Brief: Change every "coordinate pair" in the lines below to "pair of numbers", leave everything else as it is, and write out all the lines again.

Listed entries:
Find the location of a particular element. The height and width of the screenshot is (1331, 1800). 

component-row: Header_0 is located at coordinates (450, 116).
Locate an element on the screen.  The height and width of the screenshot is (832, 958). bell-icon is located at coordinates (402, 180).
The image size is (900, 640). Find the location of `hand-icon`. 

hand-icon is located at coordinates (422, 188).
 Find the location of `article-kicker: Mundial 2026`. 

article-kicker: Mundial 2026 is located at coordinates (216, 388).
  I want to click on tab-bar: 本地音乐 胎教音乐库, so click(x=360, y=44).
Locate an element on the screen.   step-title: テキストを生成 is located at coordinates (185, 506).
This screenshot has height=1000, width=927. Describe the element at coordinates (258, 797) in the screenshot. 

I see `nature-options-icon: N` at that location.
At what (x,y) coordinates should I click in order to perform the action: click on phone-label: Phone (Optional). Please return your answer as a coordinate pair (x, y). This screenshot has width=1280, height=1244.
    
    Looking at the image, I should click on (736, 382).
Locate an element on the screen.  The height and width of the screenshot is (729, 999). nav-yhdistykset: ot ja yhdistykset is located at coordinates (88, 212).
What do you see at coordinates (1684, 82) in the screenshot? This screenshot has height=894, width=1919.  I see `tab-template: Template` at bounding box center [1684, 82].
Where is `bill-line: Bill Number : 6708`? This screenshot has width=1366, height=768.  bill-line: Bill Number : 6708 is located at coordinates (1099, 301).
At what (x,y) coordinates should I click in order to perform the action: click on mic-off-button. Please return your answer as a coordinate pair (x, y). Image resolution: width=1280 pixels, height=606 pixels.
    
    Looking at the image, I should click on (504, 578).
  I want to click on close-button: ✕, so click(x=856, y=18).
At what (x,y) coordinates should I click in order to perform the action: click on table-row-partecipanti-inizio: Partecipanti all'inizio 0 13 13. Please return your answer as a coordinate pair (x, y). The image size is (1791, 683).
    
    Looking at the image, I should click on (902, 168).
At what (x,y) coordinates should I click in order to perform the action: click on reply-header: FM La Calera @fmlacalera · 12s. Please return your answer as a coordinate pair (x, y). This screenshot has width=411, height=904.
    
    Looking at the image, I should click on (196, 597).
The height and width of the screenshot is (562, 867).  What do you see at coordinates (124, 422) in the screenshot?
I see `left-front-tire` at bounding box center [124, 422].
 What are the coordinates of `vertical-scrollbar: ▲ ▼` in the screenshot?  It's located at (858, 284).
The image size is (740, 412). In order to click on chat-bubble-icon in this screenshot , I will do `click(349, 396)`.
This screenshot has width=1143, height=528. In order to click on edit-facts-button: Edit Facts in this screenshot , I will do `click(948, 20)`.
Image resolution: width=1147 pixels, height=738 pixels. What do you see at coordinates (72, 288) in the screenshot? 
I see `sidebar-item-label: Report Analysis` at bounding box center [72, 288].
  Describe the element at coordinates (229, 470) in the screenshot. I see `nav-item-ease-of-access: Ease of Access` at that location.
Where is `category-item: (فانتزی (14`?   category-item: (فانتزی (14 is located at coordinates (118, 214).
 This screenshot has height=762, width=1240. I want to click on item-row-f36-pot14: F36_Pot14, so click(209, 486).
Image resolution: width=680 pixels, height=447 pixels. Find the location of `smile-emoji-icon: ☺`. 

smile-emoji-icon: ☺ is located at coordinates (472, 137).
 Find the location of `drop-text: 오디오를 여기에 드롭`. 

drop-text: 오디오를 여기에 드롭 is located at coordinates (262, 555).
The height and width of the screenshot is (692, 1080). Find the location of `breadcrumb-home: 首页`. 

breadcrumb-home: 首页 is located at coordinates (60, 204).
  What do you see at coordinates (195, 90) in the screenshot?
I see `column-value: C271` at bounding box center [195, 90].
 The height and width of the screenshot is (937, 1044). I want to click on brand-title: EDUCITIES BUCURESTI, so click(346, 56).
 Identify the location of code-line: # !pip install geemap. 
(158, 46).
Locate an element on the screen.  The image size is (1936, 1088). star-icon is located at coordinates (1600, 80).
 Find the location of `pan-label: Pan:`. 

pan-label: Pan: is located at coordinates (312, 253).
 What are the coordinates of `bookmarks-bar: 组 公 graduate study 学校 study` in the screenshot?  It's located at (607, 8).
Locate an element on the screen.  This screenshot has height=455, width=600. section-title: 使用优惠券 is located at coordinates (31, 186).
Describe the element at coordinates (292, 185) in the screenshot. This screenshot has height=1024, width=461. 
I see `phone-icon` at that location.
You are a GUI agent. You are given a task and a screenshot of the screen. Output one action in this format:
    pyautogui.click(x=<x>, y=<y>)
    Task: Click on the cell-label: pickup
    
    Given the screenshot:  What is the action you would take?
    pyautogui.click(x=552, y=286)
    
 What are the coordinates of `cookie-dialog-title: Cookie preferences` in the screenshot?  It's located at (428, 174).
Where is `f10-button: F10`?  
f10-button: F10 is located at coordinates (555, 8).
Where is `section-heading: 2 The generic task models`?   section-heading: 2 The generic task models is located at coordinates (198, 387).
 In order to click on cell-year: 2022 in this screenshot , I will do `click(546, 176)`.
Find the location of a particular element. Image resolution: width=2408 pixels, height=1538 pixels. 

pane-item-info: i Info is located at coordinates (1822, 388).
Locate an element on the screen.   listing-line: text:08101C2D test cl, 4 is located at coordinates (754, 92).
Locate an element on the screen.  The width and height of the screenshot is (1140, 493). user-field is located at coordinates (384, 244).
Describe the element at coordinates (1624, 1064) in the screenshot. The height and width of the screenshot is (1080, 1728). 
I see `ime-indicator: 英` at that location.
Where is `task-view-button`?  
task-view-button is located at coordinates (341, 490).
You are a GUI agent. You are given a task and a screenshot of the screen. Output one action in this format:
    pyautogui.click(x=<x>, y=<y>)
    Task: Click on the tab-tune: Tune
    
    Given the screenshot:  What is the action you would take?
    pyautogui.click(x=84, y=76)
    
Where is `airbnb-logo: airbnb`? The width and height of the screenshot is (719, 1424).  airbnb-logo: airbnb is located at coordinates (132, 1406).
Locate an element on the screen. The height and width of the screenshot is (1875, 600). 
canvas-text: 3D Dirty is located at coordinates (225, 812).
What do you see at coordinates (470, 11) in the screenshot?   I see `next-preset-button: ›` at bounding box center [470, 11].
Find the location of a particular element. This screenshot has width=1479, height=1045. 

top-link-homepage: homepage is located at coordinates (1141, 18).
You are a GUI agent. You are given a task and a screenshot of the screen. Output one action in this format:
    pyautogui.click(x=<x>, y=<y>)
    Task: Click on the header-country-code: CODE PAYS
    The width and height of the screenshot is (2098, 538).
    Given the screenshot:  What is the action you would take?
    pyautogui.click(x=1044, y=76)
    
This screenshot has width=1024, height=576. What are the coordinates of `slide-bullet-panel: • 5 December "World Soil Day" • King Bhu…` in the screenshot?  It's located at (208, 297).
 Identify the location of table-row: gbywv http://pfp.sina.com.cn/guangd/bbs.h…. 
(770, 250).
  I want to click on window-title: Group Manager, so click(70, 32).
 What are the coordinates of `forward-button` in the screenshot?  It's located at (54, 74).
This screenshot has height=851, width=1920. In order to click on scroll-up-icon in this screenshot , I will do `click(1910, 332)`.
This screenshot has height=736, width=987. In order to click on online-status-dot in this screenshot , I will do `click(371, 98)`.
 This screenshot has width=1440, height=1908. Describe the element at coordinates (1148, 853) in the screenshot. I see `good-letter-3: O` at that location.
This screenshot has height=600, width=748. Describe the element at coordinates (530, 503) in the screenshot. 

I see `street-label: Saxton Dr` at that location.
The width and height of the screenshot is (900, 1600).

Result of the exercise:
Find the location of a particular element. The height and width of the screenshot is (1331, 1800). 

component-row: Header_0 is located at coordinates (450, 116).
Locate an element on the screen.  The height and width of the screenshot is (832, 958). bell-icon is located at coordinates (402, 180).
The image size is (900, 640). Find the location of `hand-icon`. 

hand-icon is located at coordinates (422, 188).
 Find the location of `article-kicker: Mundial 2026`. 

article-kicker: Mundial 2026 is located at coordinates (216, 388).
  I want to click on tab-bar: 本地音乐 胎教音乐库, so click(x=360, y=44).
Locate an element on the screen.   step-title: テキストを生成 is located at coordinates (185, 506).
This screenshot has height=1000, width=927. Describe the element at coordinates (258, 797) in the screenshot. 

I see `nature-options-icon: N` at that location.
At what (x,y) coordinates should I click in order to perform the action: click on phone-label: Phone (Optional). Please return your answer as a pair of numbers (x, y). This screenshot has width=1280, height=1244.
    
    Looking at the image, I should click on (736, 382).
Locate an element on the screen.  The height and width of the screenshot is (729, 999). nav-yhdistykset: ot ja yhdistykset is located at coordinates (88, 212).
What do you see at coordinates (1684, 82) in the screenshot? This screenshot has height=894, width=1919.  I see `tab-template: Template` at bounding box center [1684, 82].
Where is `bill-line: Bill Number : 6708`? This screenshot has width=1366, height=768.  bill-line: Bill Number : 6708 is located at coordinates (1099, 301).
At what (x,y) coordinates should I click in order to perform the action: click on mic-off-button. Please return your answer as a pair of numbers (x, y). Image resolution: width=1280 pixels, height=606 pixels.
    
    Looking at the image, I should click on (504, 578).
  I want to click on close-button: ✕, so click(x=856, y=18).
At what (x,y) coordinates should I click in order to perform the action: click on table-row-partecipanti-inizio: Partecipanti all'inizio 0 13 13. Please return your answer as a pair of numbers (x, y). The image size is (1791, 683).
    
    Looking at the image, I should click on (902, 168).
At what (x,y) coordinates should I click in order to perform the action: click on reply-header: FM La Calera @fmlacalera · 12s. Please return your answer as a pair of numbers (x, y). This screenshot has width=411, height=904.
    
    Looking at the image, I should click on (196, 597).
The height and width of the screenshot is (562, 867).  What do you see at coordinates (124, 422) in the screenshot?
I see `left-front-tire` at bounding box center [124, 422].
 What are the coordinates of `vertical-scrollbar: ▲ ▼` in the screenshot?  It's located at (858, 284).
The image size is (740, 412). In order to click on chat-bubble-icon in this screenshot , I will do `click(349, 396)`.
This screenshot has width=1143, height=528. In order to click on edit-facts-button: Edit Facts in this screenshot , I will do `click(948, 20)`.
Image resolution: width=1147 pixels, height=738 pixels. What do you see at coordinates (72, 288) in the screenshot? 
I see `sidebar-item-label: Report Analysis` at bounding box center [72, 288].
  Describe the element at coordinates (229, 470) in the screenshot. I see `nav-item-ease-of-access: Ease of Access` at that location.
Where is `category-item: (فانتزی (14`?   category-item: (فانتزی (14 is located at coordinates (118, 214).
 This screenshot has height=762, width=1240. I want to click on item-row-f36-pot14: F36_Pot14, so click(209, 486).
Image resolution: width=680 pixels, height=447 pixels. Find the location of `smile-emoji-icon: ☺`. 

smile-emoji-icon: ☺ is located at coordinates (472, 137).
 Find the location of `drop-text: 오디오를 여기에 드롭`. 

drop-text: 오디오를 여기에 드롭 is located at coordinates (262, 555).
The height and width of the screenshot is (692, 1080). Find the location of `breadcrumb-home: 首页`. 

breadcrumb-home: 首页 is located at coordinates (60, 204).
  What do you see at coordinates (195, 90) in the screenshot?
I see `column-value: C271` at bounding box center [195, 90].
 The height and width of the screenshot is (937, 1044). I want to click on brand-title: EDUCITIES BUCURESTI, so click(346, 56).
 Identify the location of code-line: # !pip install geemap. 
(158, 46).
Locate an element on the screen.  The image size is (1936, 1088). star-icon is located at coordinates (1600, 80).
 Find the location of `pan-label: Pan:`. 

pan-label: Pan: is located at coordinates (312, 253).
 What are the coordinates of `bookmarks-bar: 组 公 graduate study 学校 study` in the screenshot?  It's located at (607, 8).
Locate an element on the screen.  This screenshot has height=455, width=600. section-title: 使用优惠券 is located at coordinates (31, 186).
Describe the element at coordinates (292, 185) in the screenshot. This screenshot has height=1024, width=461. 
I see `phone-icon` at that location.
You are a GUI agent. You are given a task and a screenshot of the screen. Output one action in this format:
    pyautogui.click(x=<x>, y=<y>)
    Task: Click on the cell-label: pickup
    
    Given the screenshot:  What is the action you would take?
    pyautogui.click(x=552, y=286)
    
 What are the coordinates of `cookie-dialog-title: Cookie preferences` in the screenshot?  It's located at (428, 174).
Where is `f10-button: F10`?  
f10-button: F10 is located at coordinates (555, 8).
Where is `section-heading: 2 The generic task models`?   section-heading: 2 The generic task models is located at coordinates (198, 387).
 In order to click on cell-year: 2022 in this screenshot , I will do `click(546, 176)`.
Find the location of a particular element. Image resolution: width=2408 pixels, height=1538 pixels. 

pane-item-info: i Info is located at coordinates (1822, 388).
Locate an element on the screen.   listing-line: text:08101C2D test cl, 4 is located at coordinates (754, 92).
Locate an element on the screen.  The width and height of the screenshot is (1140, 493). user-field is located at coordinates (384, 244).
Describe the element at coordinates (1624, 1064) in the screenshot. The height and width of the screenshot is (1080, 1728). 
I see `ime-indicator: 英` at that location.
Where is `task-view-button`?  
task-view-button is located at coordinates (341, 490).
You are a GUI agent. You are given a task and a screenshot of the screen. Output one action in this format:
    pyautogui.click(x=<x>, y=<y>)
    Task: Click on the tab-tune: Tune
    
    Given the screenshot:  What is the action you would take?
    pyautogui.click(x=84, y=76)
    
Where is `airbnb-logo: airbnb`? The width and height of the screenshot is (719, 1424).  airbnb-logo: airbnb is located at coordinates (132, 1406).
Locate an element on the screen. The height and width of the screenshot is (1875, 600). 
canvas-text: 3D Dirty is located at coordinates (225, 812).
What do you see at coordinates (470, 11) in the screenshot?   I see `next-preset-button: ›` at bounding box center [470, 11].
Find the location of a particular element. This screenshot has width=1479, height=1045. 

top-link-homepage: homepage is located at coordinates (1141, 18).
You are a GUI agent. You are given a task and a screenshot of the screen. Output one action in this format:
    pyautogui.click(x=<x>, y=<y>)
    Task: Click on the header-country-code: CODE PAYS
    The width and height of the screenshot is (2098, 538).
    Given the screenshot:  What is the action you would take?
    pyautogui.click(x=1044, y=76)
    
This screenshot has width=1024, height=576. What are the coordinates of `slide-bullet-panel: • 5 December "World Soil Day" • King Bhu…` in the screenshot?  It's located at (208, 297).
 Identify the location of table-row: gbywv http://pfp.sina.com.cn/guangd/bbs.h…. 
(770, 250).
  I want to click on window-title: Group Manager, so click(70, 32).
 What are the coordinates of `forward-button` in the screenshot?  It's located at (54, 74).
This screenshot has height=851, width=1920. In order to click on scroll-up-icon in this screenshot , I will do `click(1910, 332)`.
This screenshot has height=736, width=987. In order to click on online-status-dot in this screenshot , I will do `click(371, 98)`.
 This screenshot has width=1440, height=1908. Describe the element at coordinates (1148, 853) in the screenshot. I see `good-letter-3: O` at that location.
This screenshot has height=600, width=748. Describe the element at coordinates (530, 503) in the screenshot. 

I see `street-label: Saxton Dr` at that location.
The width and height of the screenshot is (900, 1600).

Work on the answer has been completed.